The Haunting of Sharon Tate
The Haunting of Sharon Tate is a ghoulish film that dramatizes the heinous slayings of Sharon Tate, Jay Sebring, Wojciech Frykowski, Abigail Folger and Steven Parent by the Manson family. Those brutal murders, here, are dramatized like a tacky pulp thriller, using snippets of documentary footage to remind us that this story is true and deserves a much more respectful and nuanced treatment than writer-director Daniel Farrands seems able to provide. The lost lives of Tate, Sebring, Frykowski, Folger and Parent are here reduced to stock horror archetypes, trapped in a script so underwritten it’s hard to imagine someone typed it out and thought it was worthy of making, trapped in a thriller that’s ultimately insulting, with a conclusion that strives for wisdom and fails in spectacular fashion.
The Haunting of Sharon Tate takes inspiration not just from the murders, but from the story that, one year previous, Tate (Hilary Duff) described a seemingly prophetic dream in which she was murdered in a similar fashion as she ultimately was. Farrands takes this premise and uses it to fill his film with rug-pulling nightmares and contemplations on fate. It’s eye-rollingly on-the-nose for Tate to ask her friends if they feel like they’re “slaves to their own destiny” in a film that’s already leading to a gruesome, foregone conclusion. Practically every scene in this movie lands with a heaping thud, sometimes forcing characters to change personalities mid-sentence, like when Steven Parent instantly transforms from awkward kid to ranting conspiracy expert when he discovers that Charles Manson used back-masking in his music.
Hilary Duff in The Haunting of Sharon Tate
Not much in this film works really at all. The cinematography by Carlo Rinaldi is functional at best, and the editing by Dan Riddle chooses some of the worst possible moments to insert documentary footage, only further reminding us that these murder victims were real people who deserve better than this. Among the cast, not a single one makes any impression. At the center, Hilary Duff’s performance is bogged down by repetitious mannerisms and inflections, and rarely seems like anything more than a somewhat passable imitation of Tate. The Haunting of Sharon Tate is an astoundingly tasteless movie, half-heartedly produced and insensitively conceived. Whatever experimental Daniel Farrands might have had on his mind doesn’t come through at all, as the film ultimately reveals itself to be a grotesque sightseeing tour of human misery, exploiting five tragic deaths for cheap “scares.” It’s not only the worst that the horror genre has to offer, but will likely be the worst that 2019 has to offer as well. Or at least I hope so.

- Provided data
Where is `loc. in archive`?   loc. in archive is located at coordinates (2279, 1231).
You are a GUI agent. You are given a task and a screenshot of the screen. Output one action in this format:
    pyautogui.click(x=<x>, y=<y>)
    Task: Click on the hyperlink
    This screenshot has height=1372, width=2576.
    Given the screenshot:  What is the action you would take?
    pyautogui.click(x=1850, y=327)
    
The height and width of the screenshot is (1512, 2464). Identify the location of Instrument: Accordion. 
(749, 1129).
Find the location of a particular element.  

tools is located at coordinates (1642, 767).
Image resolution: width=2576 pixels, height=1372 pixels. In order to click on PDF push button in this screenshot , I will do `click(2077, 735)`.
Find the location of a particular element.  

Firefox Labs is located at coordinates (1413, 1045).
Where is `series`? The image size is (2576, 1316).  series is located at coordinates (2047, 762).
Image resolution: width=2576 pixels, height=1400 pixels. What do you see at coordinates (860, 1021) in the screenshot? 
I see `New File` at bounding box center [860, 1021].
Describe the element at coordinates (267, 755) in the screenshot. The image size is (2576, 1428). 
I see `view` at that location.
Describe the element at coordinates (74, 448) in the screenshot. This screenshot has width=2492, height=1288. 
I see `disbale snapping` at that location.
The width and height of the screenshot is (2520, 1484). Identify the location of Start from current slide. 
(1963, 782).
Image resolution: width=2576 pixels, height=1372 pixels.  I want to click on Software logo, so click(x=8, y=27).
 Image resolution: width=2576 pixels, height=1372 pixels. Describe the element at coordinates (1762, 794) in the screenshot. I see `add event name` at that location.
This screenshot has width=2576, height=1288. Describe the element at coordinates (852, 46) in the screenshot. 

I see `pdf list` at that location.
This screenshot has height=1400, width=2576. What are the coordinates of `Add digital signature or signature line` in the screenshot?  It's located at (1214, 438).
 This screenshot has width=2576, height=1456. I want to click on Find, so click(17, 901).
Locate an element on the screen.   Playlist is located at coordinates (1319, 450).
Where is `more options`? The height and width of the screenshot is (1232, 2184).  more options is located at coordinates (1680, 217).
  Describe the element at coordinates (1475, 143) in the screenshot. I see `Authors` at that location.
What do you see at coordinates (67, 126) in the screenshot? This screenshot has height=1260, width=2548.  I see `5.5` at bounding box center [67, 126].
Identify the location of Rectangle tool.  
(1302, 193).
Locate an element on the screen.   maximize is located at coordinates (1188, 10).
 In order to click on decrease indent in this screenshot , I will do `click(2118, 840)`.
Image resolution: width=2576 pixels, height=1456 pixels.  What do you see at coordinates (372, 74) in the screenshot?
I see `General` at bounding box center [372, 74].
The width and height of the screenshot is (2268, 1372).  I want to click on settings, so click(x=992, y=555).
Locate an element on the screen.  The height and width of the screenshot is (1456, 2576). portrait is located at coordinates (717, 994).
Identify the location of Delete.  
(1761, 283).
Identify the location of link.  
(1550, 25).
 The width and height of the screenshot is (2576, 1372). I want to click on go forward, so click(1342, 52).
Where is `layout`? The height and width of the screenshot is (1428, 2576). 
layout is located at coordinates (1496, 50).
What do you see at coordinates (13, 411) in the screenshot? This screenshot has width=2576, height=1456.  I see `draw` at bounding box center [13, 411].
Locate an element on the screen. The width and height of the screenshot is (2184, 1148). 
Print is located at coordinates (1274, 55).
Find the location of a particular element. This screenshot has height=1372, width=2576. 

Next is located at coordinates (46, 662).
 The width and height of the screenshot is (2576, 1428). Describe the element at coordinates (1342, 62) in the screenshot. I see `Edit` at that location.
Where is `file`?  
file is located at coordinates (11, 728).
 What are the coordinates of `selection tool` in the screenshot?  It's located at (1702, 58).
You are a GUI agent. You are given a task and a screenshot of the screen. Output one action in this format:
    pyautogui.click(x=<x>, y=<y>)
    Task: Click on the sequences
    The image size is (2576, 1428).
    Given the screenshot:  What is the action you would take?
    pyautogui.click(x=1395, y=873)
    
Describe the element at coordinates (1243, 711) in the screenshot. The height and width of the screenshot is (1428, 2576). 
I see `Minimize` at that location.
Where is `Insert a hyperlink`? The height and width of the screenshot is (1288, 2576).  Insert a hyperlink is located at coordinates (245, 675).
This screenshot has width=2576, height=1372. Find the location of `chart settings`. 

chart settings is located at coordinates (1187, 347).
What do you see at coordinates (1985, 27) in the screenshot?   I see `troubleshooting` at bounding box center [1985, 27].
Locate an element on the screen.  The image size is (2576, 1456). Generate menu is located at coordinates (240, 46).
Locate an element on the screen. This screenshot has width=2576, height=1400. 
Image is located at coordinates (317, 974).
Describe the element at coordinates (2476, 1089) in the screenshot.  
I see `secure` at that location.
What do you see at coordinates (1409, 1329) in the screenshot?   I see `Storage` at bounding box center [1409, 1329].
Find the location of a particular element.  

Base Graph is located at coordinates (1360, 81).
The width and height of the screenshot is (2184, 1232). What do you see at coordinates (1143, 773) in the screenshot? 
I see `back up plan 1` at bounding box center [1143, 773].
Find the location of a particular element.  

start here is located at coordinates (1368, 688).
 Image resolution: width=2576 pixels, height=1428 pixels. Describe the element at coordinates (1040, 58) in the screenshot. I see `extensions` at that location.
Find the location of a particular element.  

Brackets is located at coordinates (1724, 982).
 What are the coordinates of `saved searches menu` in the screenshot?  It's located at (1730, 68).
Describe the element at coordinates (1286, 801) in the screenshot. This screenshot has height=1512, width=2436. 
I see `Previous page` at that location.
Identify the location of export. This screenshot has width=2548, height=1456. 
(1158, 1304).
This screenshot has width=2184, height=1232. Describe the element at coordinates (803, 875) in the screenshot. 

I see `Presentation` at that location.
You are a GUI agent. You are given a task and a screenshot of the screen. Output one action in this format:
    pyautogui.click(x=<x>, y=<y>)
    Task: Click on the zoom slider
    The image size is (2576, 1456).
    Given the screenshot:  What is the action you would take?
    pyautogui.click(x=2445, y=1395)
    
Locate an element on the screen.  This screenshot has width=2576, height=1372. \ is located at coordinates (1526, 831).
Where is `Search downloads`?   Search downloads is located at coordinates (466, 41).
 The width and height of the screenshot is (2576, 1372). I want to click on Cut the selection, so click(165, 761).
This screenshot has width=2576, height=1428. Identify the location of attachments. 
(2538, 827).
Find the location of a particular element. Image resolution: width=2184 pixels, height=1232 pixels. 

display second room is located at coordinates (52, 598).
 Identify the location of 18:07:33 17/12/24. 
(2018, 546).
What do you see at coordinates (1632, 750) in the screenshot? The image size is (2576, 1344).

- Prompt A
Condense the review's paragraph beginning "Not much in this film works" into a bulleted list that keeps its main points.
- Prompt B
Please reproduce the review word for word from "The Haunting of Sharon Tate takes" to "in his music.".
The records are separate material and have nothing to do with the review.

- Result A
- Little in the film works.
- Carlo Rinaldi's cinematography is functional at best.
- Dan Riddle's editing inserts documentary footage at some of the worst possible moments, reminding viewers that the victims were real people who deserve better.
- No cast member makes an impression; Hilary Duff's central performance is weighed down by repetitive mannerisms and inflections and rarely rises above a somewhat passable imitation of Tate.
- The film is astoundingly tasteless, half-heartedly produced and insensitively conceived, a grotesque tour of human misery that exploits five tragic deaths for cheap "scares."
- It is the worst the horror genre has to offer and will likely be the worst of 2019, or at least the writer hopes so.

- Result B
The Haunting of Sharon Tate takes inspiration not just from the murders, but from the story that, one year previous, Tate (Hilary Duff) described a seemingly prophetic dream in which she was murdered in a similar fashion as she ultimately was. Farrands takes this premise and uses it to fill his film with rug-pulling nightmares and contemplations on fate. It’s eye-rollingly on-the-nose for Tate to ask her friends if they feel like they’re “slaves to their own destiny” in a film that’s already leading to a gruesome, foregone conclusion. Practically every scene in this movie lands with a heaping thud, sometimes forcing characters to change personalities mid-sentence, like when Steven Parent instantly transforms from awkward kid to ranting conspiracy expert when he discovers that Charles Manson used back-masking in his music.